Foul Pole…. Foul Ball?
How about those outfield wall catches we have been witnessing lately!!!! I see those and think to myself…. There’s another rip in the outfield wall pad that needs to be patched…but that’s just me. Spring training facilities actually have a jumping walls where players practice those spectacular plays. The tough balls to judge are the foul area catches around the foul pole.
On Memorial day, I checked out the DC Nats game and noticed the controversy of the foul pole… foul ball call made by the umpires. Like many of you that saw the replay on TV, it sure looked like it hit the pole but was ruled foul. I am sure similar plays around the country are questioned on a consistent basis.
Why is the foul pole not called a fair pole? It delineates what is fair and what is not. If the pole was considered foul, you would have even a higher potential for conflicting calls. The foul pole is called a fair pole because it lines up with the bases and the back tip of home plate making a true 90 degree angle that squares up the field. Just like a bunt rolling down the line if it stays on the chalk its a fair bunt.

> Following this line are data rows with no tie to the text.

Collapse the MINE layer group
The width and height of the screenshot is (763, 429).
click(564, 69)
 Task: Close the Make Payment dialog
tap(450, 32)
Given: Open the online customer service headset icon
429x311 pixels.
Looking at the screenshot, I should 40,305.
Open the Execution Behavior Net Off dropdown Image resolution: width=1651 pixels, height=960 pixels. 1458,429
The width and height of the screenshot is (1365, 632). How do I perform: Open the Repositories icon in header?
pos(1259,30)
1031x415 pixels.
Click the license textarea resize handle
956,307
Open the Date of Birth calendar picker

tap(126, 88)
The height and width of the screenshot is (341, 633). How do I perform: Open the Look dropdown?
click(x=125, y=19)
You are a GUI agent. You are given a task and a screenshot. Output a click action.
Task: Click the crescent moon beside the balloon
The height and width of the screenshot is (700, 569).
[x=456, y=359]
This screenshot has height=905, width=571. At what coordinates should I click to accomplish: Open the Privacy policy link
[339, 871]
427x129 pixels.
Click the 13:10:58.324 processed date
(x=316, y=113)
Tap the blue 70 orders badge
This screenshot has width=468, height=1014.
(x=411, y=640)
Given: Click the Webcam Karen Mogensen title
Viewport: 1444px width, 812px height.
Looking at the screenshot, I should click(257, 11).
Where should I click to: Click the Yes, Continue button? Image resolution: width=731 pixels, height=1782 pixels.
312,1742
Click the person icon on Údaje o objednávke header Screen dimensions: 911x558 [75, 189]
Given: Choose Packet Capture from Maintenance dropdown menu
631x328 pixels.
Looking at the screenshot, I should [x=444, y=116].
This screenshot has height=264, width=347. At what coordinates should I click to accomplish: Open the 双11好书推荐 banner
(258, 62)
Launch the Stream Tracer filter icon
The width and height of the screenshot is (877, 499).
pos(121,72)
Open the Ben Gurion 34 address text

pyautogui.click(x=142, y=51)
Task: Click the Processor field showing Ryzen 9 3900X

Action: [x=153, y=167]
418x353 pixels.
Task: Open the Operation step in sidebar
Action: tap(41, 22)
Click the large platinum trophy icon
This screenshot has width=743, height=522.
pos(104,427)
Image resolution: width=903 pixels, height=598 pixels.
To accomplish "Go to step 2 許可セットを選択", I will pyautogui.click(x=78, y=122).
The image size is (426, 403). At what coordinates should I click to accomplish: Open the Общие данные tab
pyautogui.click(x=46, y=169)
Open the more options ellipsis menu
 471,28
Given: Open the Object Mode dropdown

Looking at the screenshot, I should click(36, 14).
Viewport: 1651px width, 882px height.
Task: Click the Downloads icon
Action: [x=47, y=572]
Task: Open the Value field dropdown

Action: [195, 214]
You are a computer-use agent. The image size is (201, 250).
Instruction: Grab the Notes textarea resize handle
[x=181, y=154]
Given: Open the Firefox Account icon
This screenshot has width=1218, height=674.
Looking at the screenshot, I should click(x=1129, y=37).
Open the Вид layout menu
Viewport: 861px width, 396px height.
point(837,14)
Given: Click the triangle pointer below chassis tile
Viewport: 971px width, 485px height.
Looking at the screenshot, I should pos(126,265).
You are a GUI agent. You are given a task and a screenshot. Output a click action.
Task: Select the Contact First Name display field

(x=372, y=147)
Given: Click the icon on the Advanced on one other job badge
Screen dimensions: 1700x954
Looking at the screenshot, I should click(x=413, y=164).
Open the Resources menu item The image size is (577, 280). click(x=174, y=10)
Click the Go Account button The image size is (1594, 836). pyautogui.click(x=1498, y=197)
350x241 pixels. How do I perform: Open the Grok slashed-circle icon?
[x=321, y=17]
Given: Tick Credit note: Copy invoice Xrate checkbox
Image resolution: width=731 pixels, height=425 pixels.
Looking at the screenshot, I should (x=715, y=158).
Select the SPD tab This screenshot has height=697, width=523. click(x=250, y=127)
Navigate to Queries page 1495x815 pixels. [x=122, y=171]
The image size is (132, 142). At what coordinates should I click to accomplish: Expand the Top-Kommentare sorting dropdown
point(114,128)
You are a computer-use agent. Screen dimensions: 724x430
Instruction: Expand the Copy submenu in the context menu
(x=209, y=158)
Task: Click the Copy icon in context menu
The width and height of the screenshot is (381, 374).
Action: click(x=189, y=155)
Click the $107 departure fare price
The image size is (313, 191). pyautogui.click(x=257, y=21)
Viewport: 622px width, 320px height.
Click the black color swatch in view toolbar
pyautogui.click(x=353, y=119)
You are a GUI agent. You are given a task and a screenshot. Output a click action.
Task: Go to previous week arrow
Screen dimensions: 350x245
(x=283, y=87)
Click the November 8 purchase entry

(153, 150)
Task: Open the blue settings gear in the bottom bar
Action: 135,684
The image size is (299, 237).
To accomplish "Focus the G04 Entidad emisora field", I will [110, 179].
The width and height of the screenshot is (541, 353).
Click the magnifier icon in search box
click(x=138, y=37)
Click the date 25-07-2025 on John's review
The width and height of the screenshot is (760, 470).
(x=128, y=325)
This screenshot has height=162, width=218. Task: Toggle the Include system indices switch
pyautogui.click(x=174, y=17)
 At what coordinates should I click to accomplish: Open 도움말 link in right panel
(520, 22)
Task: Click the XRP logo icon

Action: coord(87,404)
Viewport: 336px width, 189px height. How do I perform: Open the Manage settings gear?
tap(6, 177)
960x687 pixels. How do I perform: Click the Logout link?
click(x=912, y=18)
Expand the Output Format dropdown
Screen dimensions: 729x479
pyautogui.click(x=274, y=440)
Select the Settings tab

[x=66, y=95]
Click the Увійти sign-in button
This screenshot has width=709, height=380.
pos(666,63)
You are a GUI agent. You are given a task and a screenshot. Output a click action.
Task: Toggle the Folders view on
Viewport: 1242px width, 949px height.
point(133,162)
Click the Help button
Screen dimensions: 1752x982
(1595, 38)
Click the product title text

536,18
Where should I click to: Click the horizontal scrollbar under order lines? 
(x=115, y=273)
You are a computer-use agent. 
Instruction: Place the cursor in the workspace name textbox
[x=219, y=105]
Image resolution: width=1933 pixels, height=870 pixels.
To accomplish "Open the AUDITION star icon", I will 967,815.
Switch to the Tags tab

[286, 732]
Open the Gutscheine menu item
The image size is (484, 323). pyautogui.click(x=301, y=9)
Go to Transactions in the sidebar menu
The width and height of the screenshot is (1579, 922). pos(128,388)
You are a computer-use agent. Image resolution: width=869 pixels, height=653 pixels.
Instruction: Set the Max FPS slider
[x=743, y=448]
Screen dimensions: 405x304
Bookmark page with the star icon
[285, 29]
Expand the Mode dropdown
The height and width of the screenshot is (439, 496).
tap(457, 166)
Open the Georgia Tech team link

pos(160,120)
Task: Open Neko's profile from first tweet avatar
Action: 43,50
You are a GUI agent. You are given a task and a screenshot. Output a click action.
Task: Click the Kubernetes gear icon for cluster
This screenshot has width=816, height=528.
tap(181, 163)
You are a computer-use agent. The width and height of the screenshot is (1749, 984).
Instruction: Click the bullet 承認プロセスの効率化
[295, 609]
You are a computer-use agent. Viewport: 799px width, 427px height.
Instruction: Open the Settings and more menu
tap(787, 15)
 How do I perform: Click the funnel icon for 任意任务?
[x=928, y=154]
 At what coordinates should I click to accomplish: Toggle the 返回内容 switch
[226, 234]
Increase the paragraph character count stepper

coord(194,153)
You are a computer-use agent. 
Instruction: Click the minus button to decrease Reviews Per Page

Just during the past 15 years or so they have been adding the "fair panel" which helps the umpires judge foul balls with greater accuracy.
To help alleviate future controversies at your stadiums and fields, the foul pole and "Foul pole" panel should either be flush with the outfield fence and the entire pole be one solid color or….. the pole should be at least 5 feet off the fence which will allow the high fly ball to easily clear the fence and reduce the chance of a possible ricochet back on to the field.
The other interesting concept we are seeing more and more are these great big foul poles standing 50 feet tall in some parks. Big at the bottom (12 to 18 inches) and tapering to the top at 4 inches. Setting this pole so the tapered end and base become a "foul line" from top to bottom is not an easy task.
Its a great game that goes either way. Judgment calls make it imperfect but that’s the fun part.